The Importance of Planning Joint Venture Exit Strategies


With the Miami real estate market making a resurgence, there is a new rush for companies to come together in a joint venture to acquire real estate and develop projects.  With the excitement of a new deal, the joint venture partners often do not want to discuss what happens if the project or the joint venture do not go as planned, and it is easy for the joint venture partners to overlook planning for future deadlocks and exit strategies.  A recent Delaware case illustrates the pitfalls of not addressing deadlocks and exit strategies in the joint venture agreement and allowing a judge to make business decisions.

In the recent Delaware case, In re Interstate General Media Holdings, the parties formed a joint venture to acquire the Philadelphia Inquirer, the Philadelphia Daily News and related assets.  Less than two years after forming the joint venture, the two main joint venture partners were deadlocked on all decisions related to the joint venture, but the only method for resolving deadlocks in the joint venture agreement was judicial dissolution.  As the case illustrates, there are several problems with judicial dissolution.  First, judicial dissolution is a lengthy, time consuming and expensive process.  During the judicial dissolution, the joint venture is left without any direction, damaging its value.  Finally, judicial dissolution puts business decisions in the hands of judges.  In this case, the limited liability company agreement was silent about the best way to dissolve and liquidate the joint venture, so this critical business decision was left to the judge.
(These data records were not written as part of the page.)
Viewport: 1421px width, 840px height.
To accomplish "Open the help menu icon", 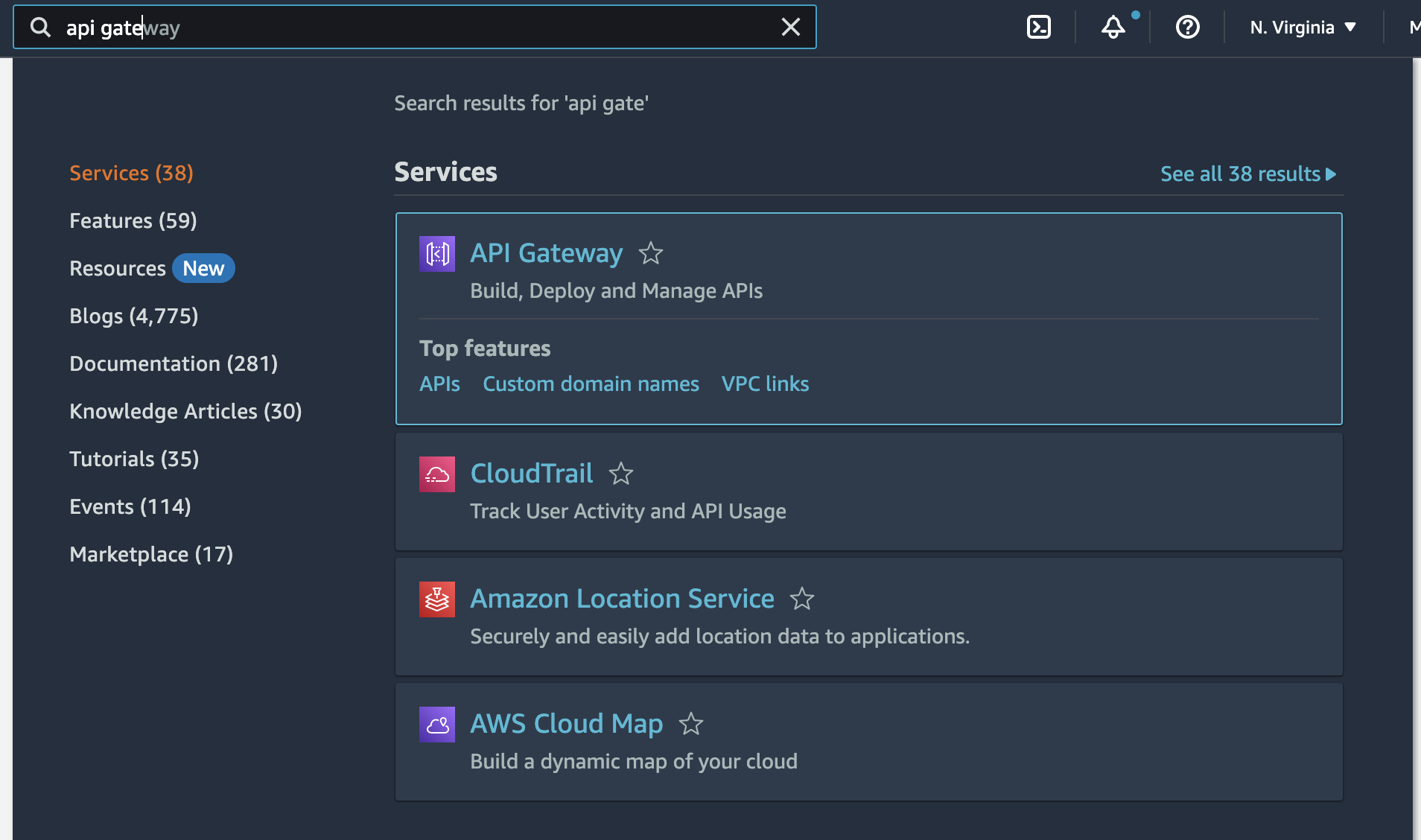I will point(1186,27).
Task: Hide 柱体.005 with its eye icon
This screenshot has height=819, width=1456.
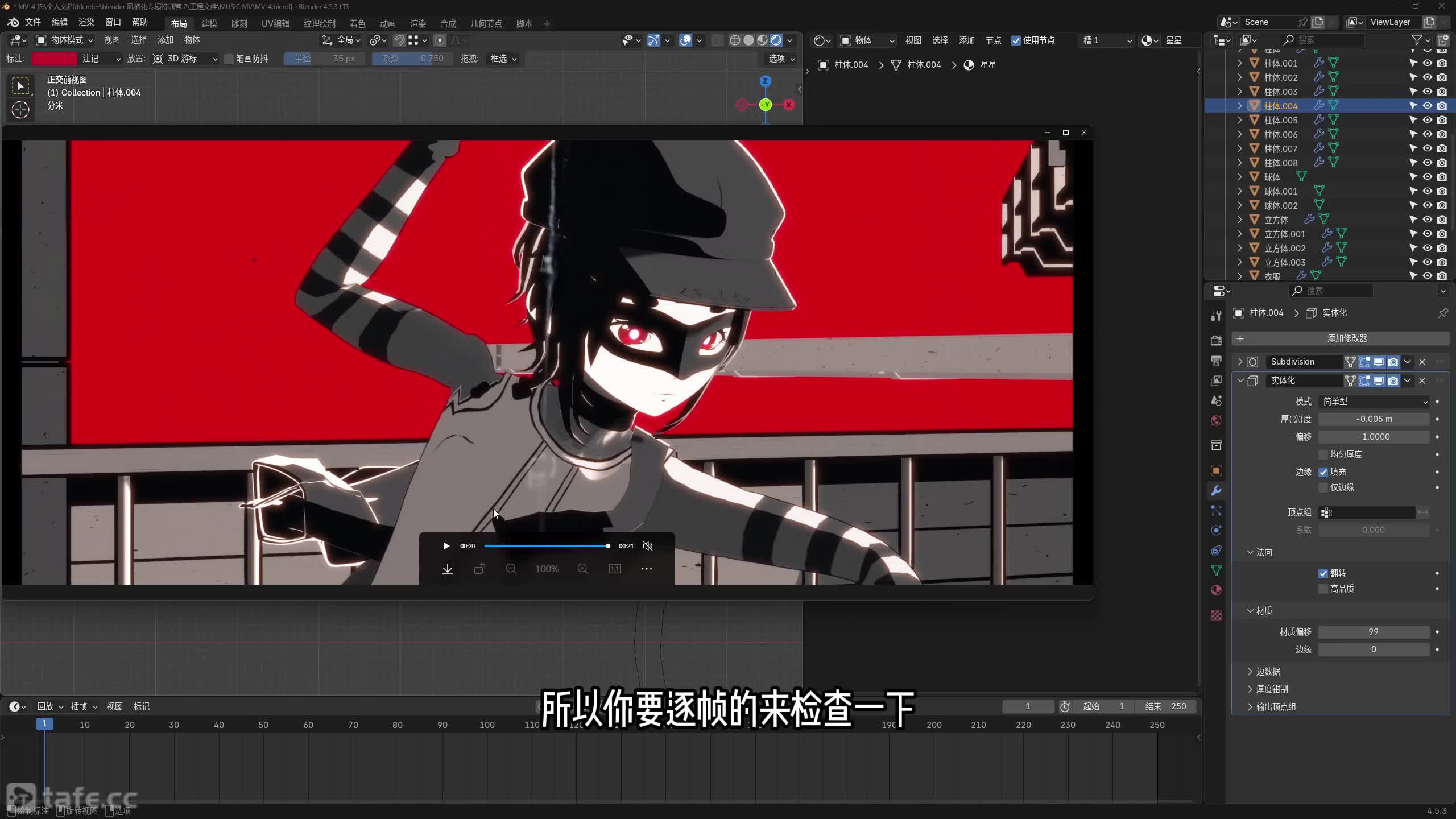Action: tap(1428, 120)
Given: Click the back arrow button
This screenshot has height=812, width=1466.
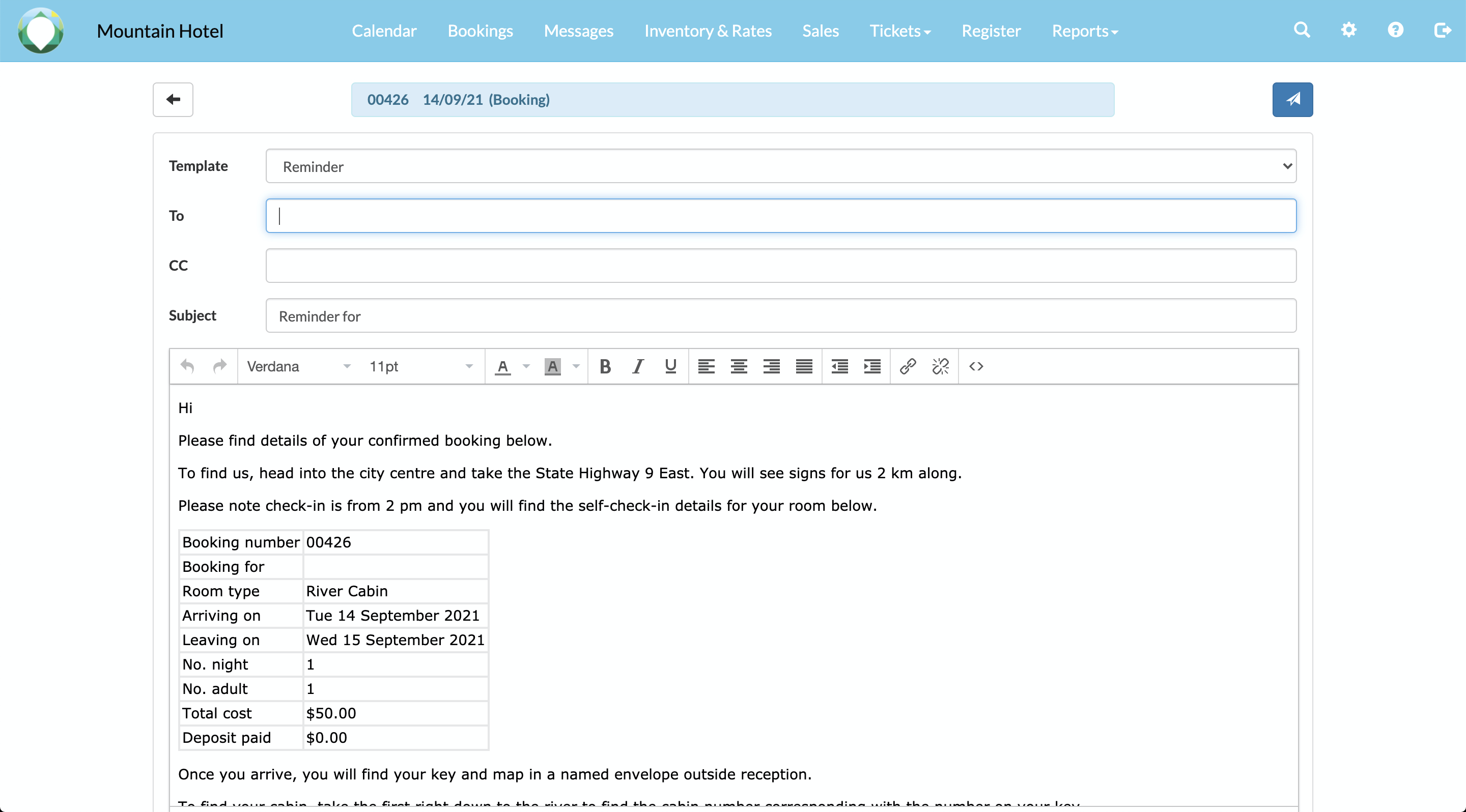Looking at the screenshot, I should pyautogui.click(x=173, y=100).
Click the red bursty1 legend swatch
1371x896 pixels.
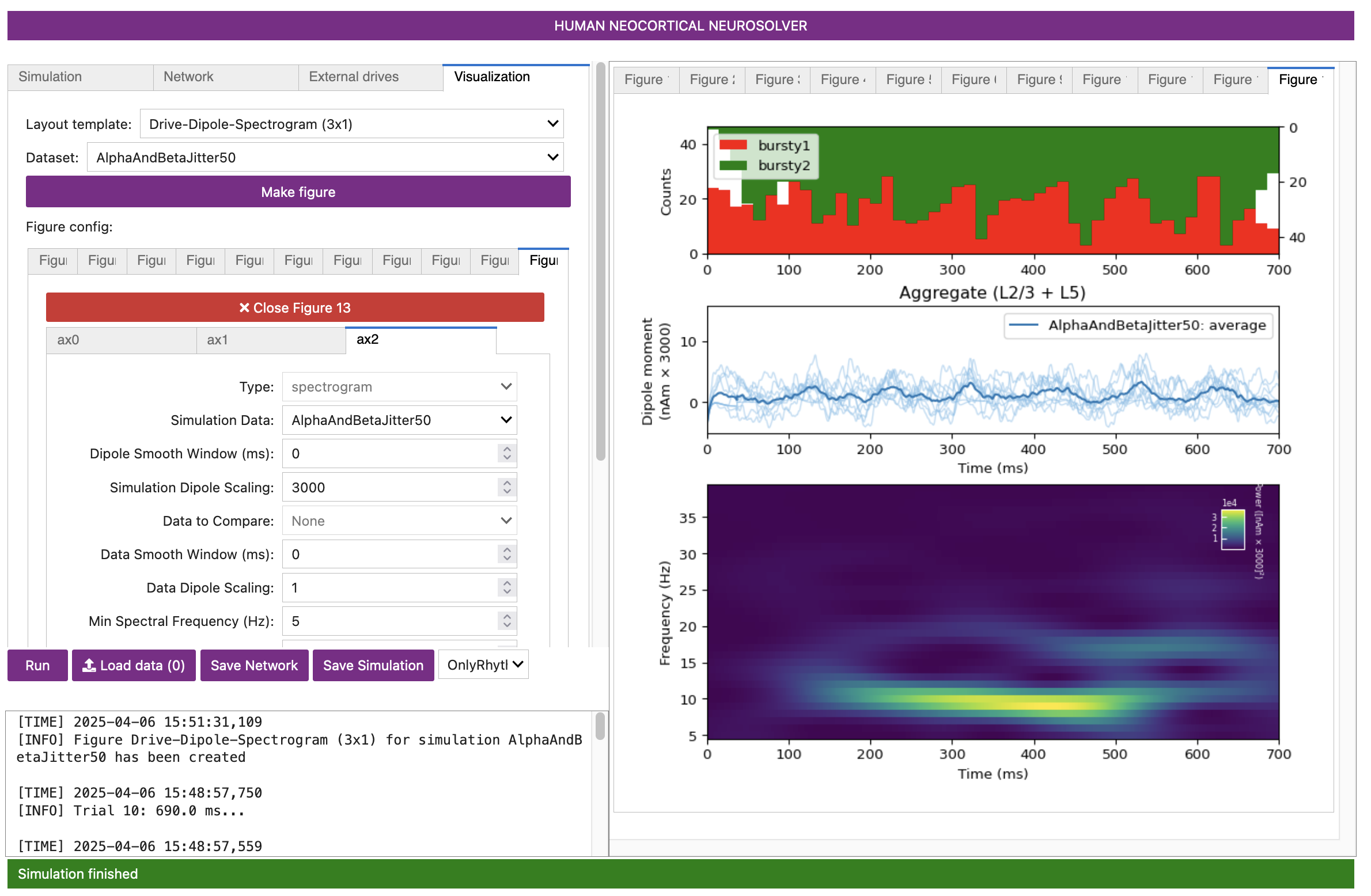[733, 145]
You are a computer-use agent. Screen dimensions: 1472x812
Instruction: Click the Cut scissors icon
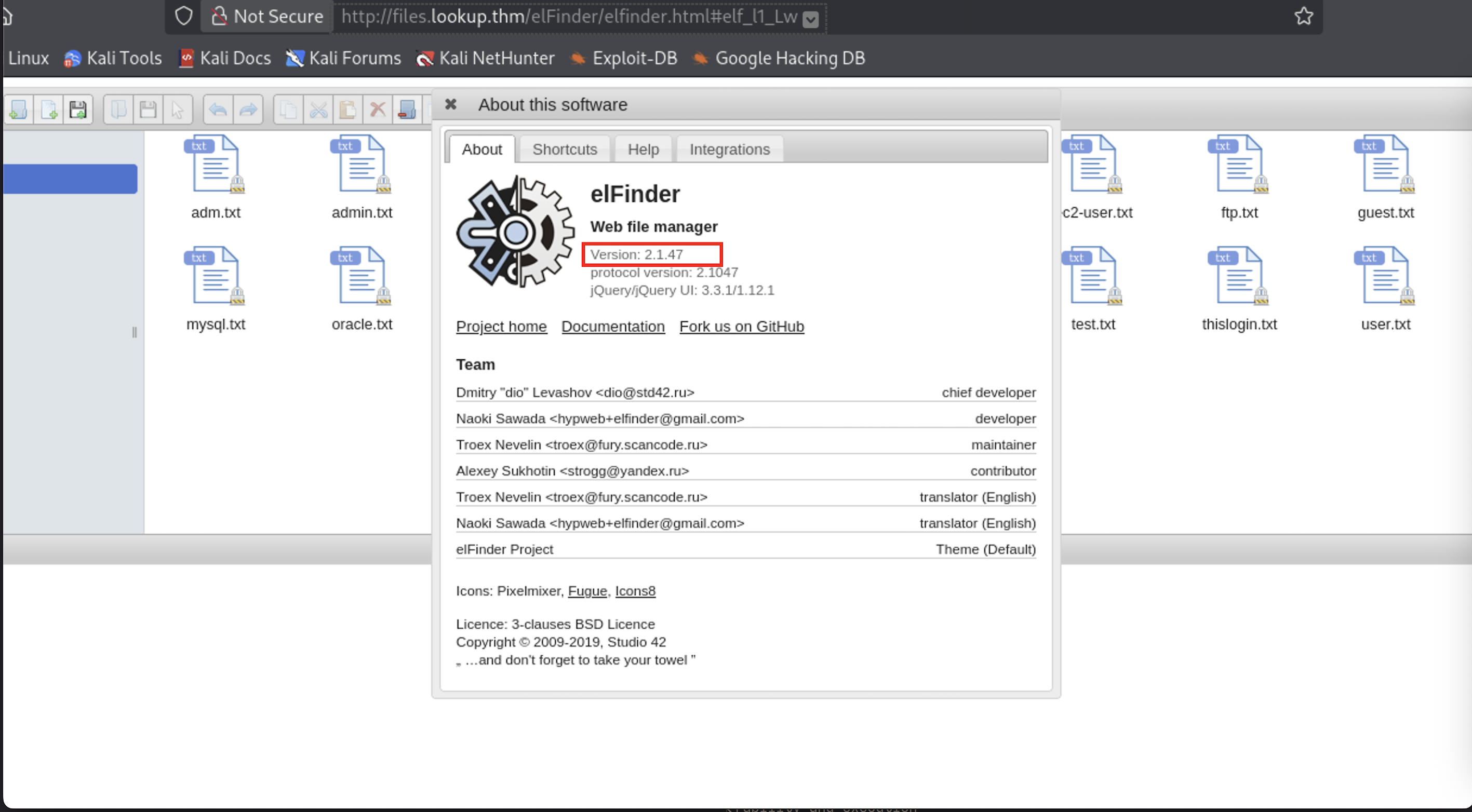pyautogui.click(x=318, y=109)
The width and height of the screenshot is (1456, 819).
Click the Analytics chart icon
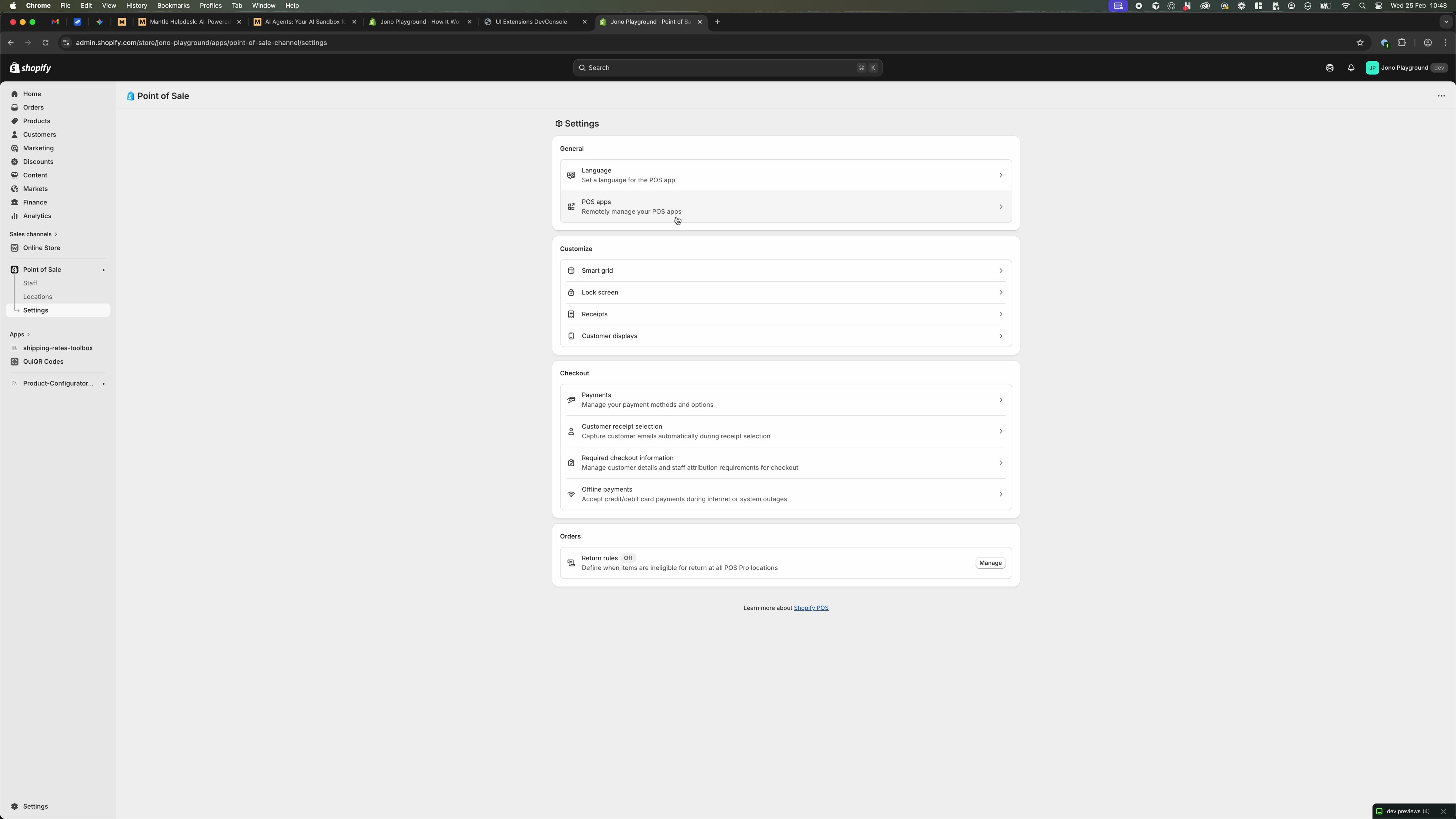tap(15, 216)
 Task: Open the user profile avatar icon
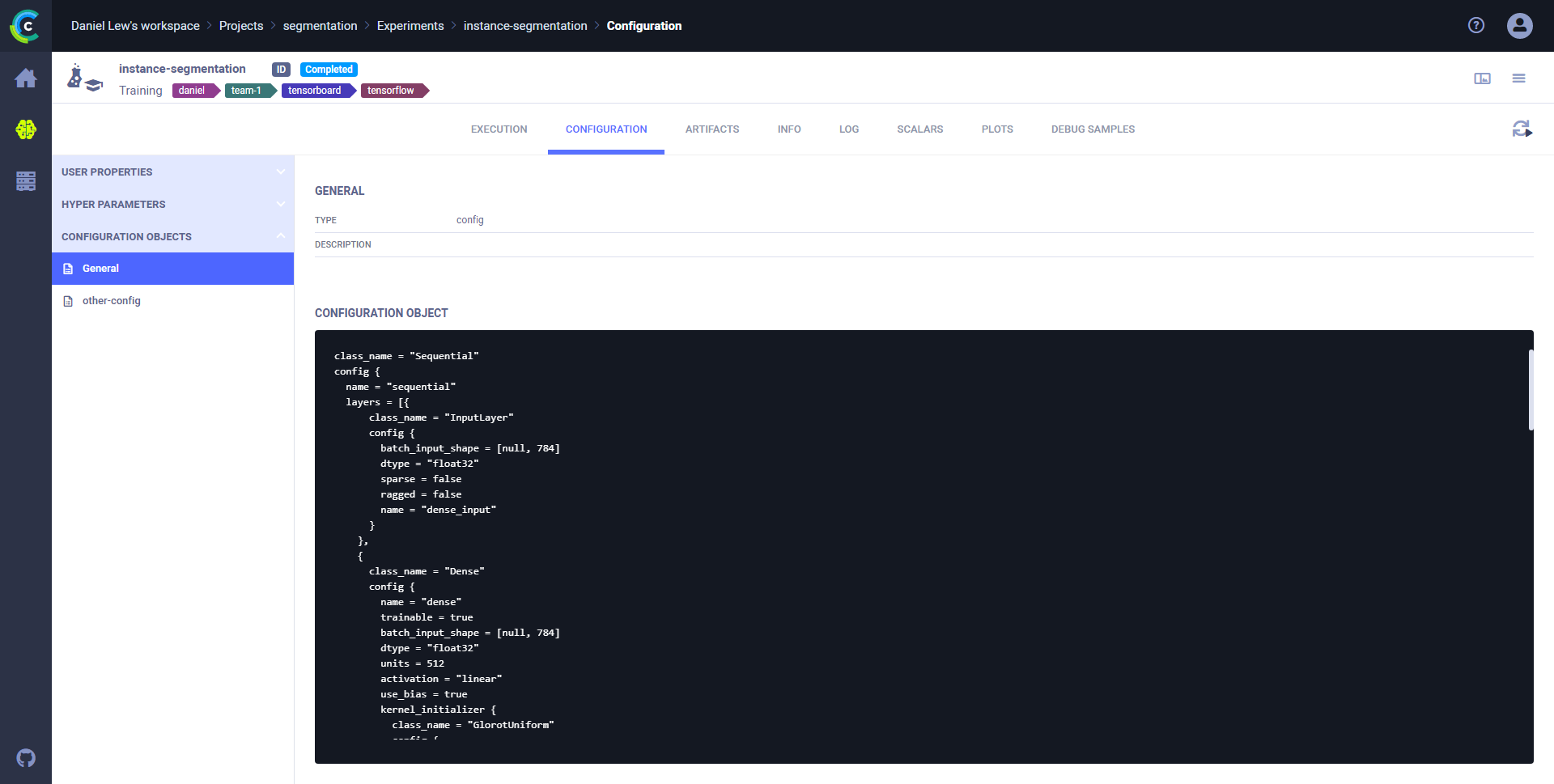point(1519,25)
Instead of having a judge make the critical business decision about the best way to liquidate or to resolve a deadlock situation in a joint venture, the joint venture partners can agree on the method at the outset.  The main method for resolving deadlocks in a joint venture is with a buy-sell provision.  Buy-sell provisions allow for joint venture partners to resolve a dispute or deadlock by having one joint venture partner buyout the other joint venture partner through an agreed upon process.  While there are many issues to consider when drafting a buy-sell provision, buy-sell provisions provide a streamlined process for resolving disputes and exiting a joint venture.

For various reasons, joint venture often do not go as planned.  Before entering into a joint venture, the parties should plan for potential problems and how to resolve them. Although this will require some difficult discussions and negotiation as part of entering into the joint venture, in the long run this can save everybody time and money.

DISCLAIMER: Because of the generality of this update, the information provided herein may not be applicable in all situations and should not be acted upon without specific legal advice based on particular situations.